Although this is traditionally one of the busiest times of the year for Irish auctioneers, so far 2000 has been relatively quiet in terms of major sales. The reasons are not hard to find; although there are an abundance of keen buyers in the market, the amount of material coming up for sale is much less than has been the case for any time during the recent past.
Demand has greatly outstripped supply. Auction houses are quietly admitting this situation is causing difficulties, as they cannot bring together enough lots to make up a good sale. So far this year, for example, there has not been a country house sale of any great consequence and even the auctions at Christie's and Sotheby's later this month are smaller than usual.
Sheppard's of Durrow, Co Laois, deserve congratulations, therefore, for holding a sale of no less than 600 lots next Tuesday. Among the pictures, there is a fine coastal scene in gouache by Norah McGuinness (lot 397, £800-£1,200) and a bright-toned Harry Kernoff watercolour of Killiney Strand (lot 451, £25,000-£30,000). Lot 447 is something of a curiosity: a pair of coastal landscapes by a now forgotten painter, Robert Cresswell Boak.

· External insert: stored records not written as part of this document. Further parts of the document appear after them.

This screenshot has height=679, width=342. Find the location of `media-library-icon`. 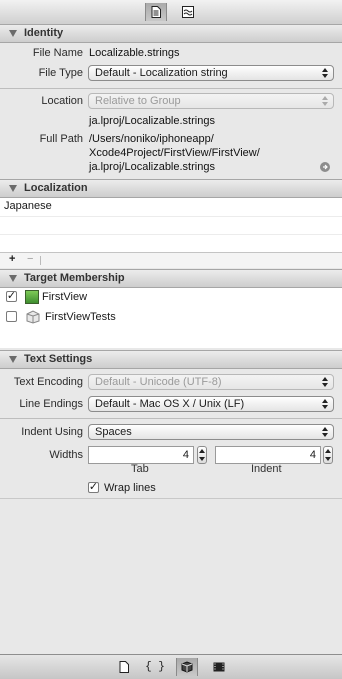

media-library-icon is located at coordinates (219, 667).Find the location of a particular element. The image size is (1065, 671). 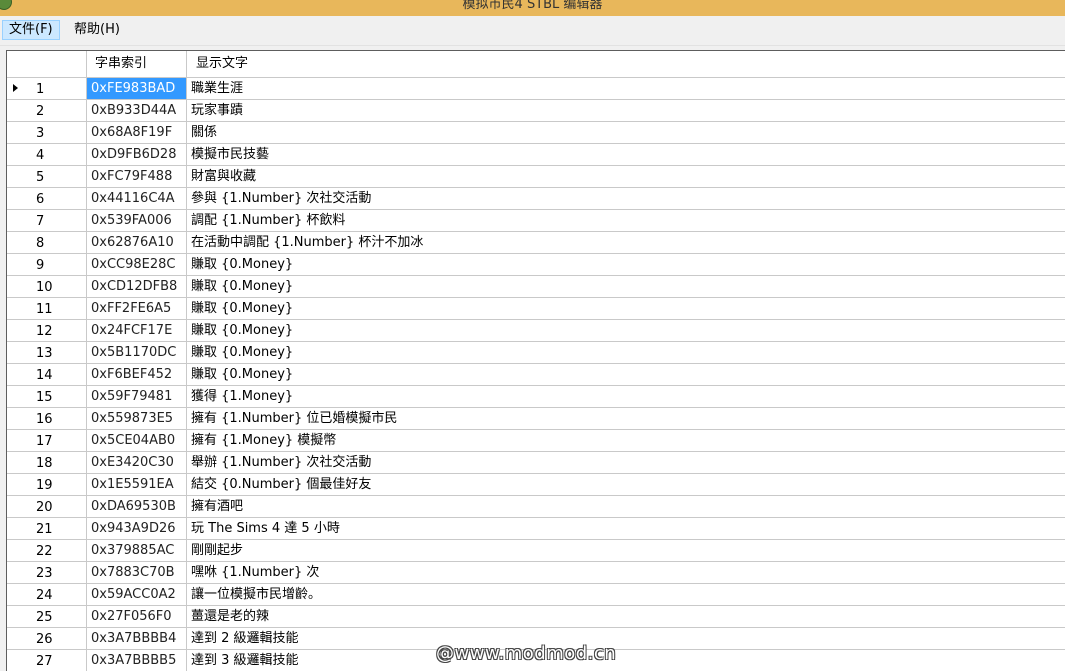

table-row: 4 0xD9FB6D28 模擬市民技藝 is located at coordinates (536, 155).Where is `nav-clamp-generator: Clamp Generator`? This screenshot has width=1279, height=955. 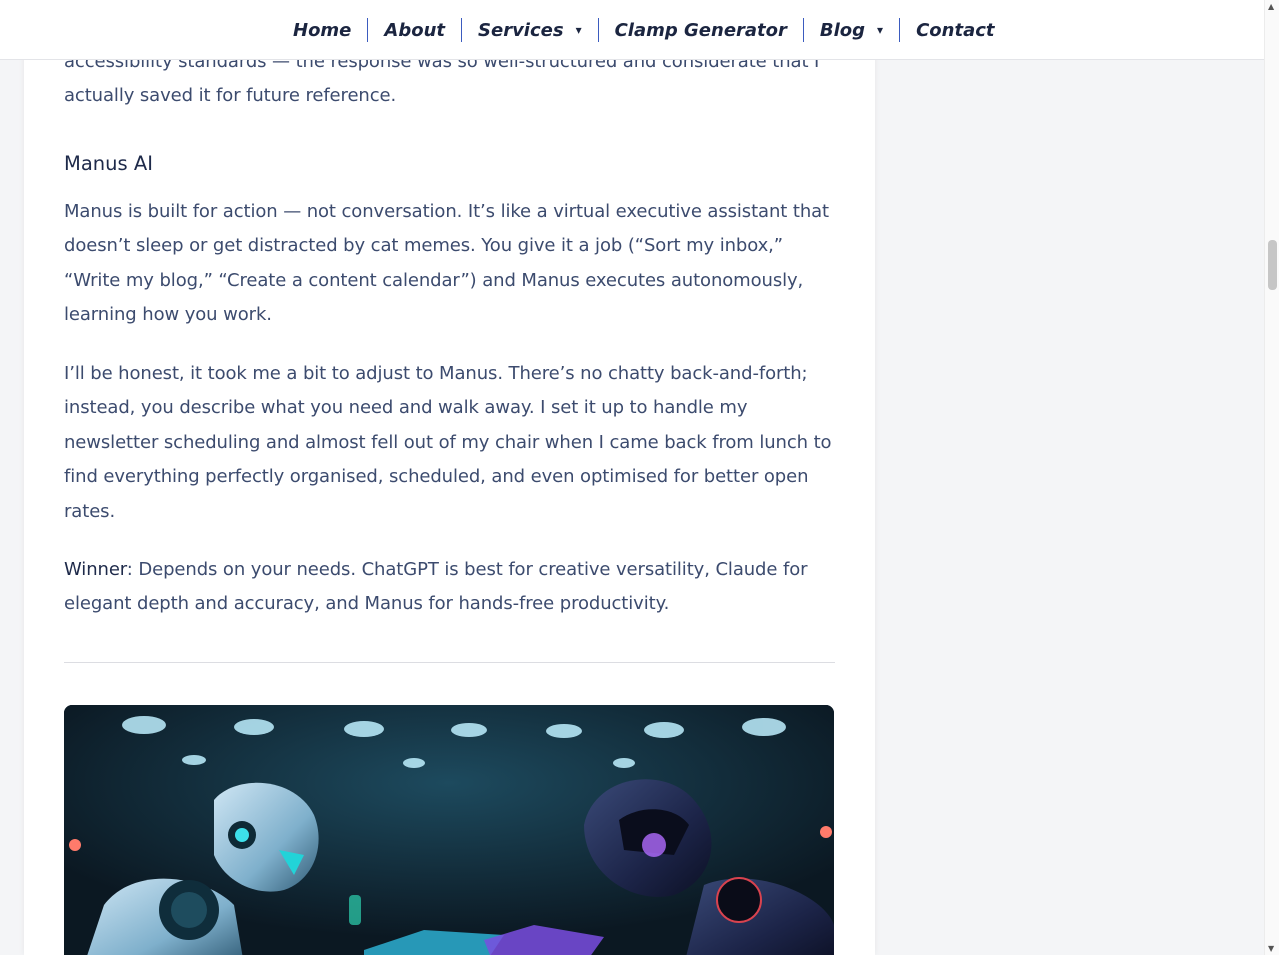
nav-clamp-generator: Clamp Generator is located at coordinates (700, 30).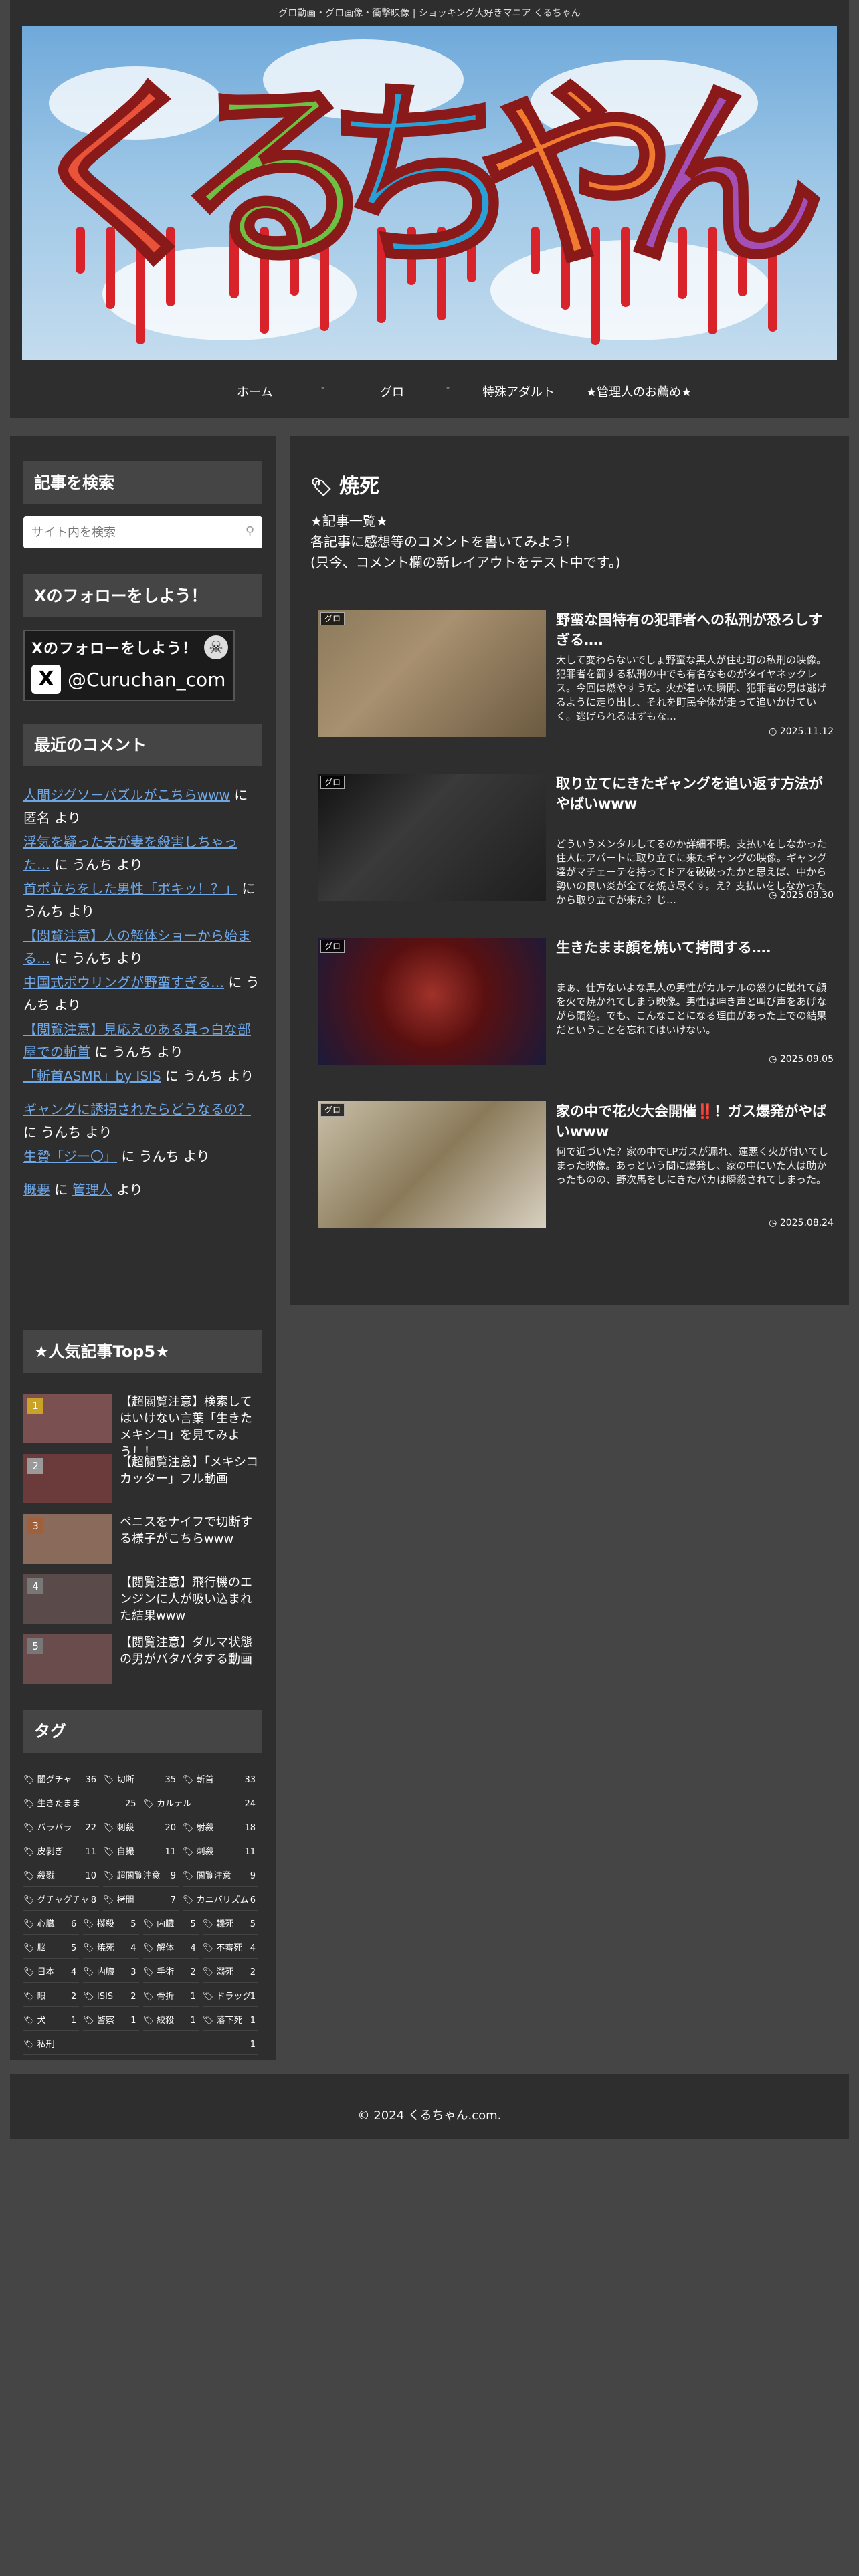 This screenshot has height=2576, width=859. What do you see at coordinates (141, 1828) in the screenshot?
I see `tag-item: 🏷 刺殺 20` at bounding box center [141, 1828].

Born in Co Donegal in 1875, he studied in Derry as well as Paris and Rome and then taught art at a number of schools before deciding to devote himself entirely to painting. An exhibitor at the RHA in the years before the second World War, when he lived in Belfast, he died in London in 1949. These two pictures have an estimate of £500-£800 for the two.
Among the furniture lots, however, there are fewer Irish pieces, such as a Dublin-made mahogany long-case clock bearing the name Charles Craig and with a swan-necked pediment (lot 591, £1,500-£2,500). Also worthy of note is an Irish 18th-century mahogany bureau bookcase with an eagle carved at the centre of its pediment (lot 401, £4,000-£6,000).
Among the more interesting non-Irish lots are numbers 151 (a 19th-century three-section overmantel mirror with convex central section below a Greek key pattern motif, £1,500-£2,500) and 100 (a 19th-century carved giltwood console able with serpentine-fronted marble top, £2,000-£3,000). Next Tuesday's sale containing all these lots is due to start at 2 p.m.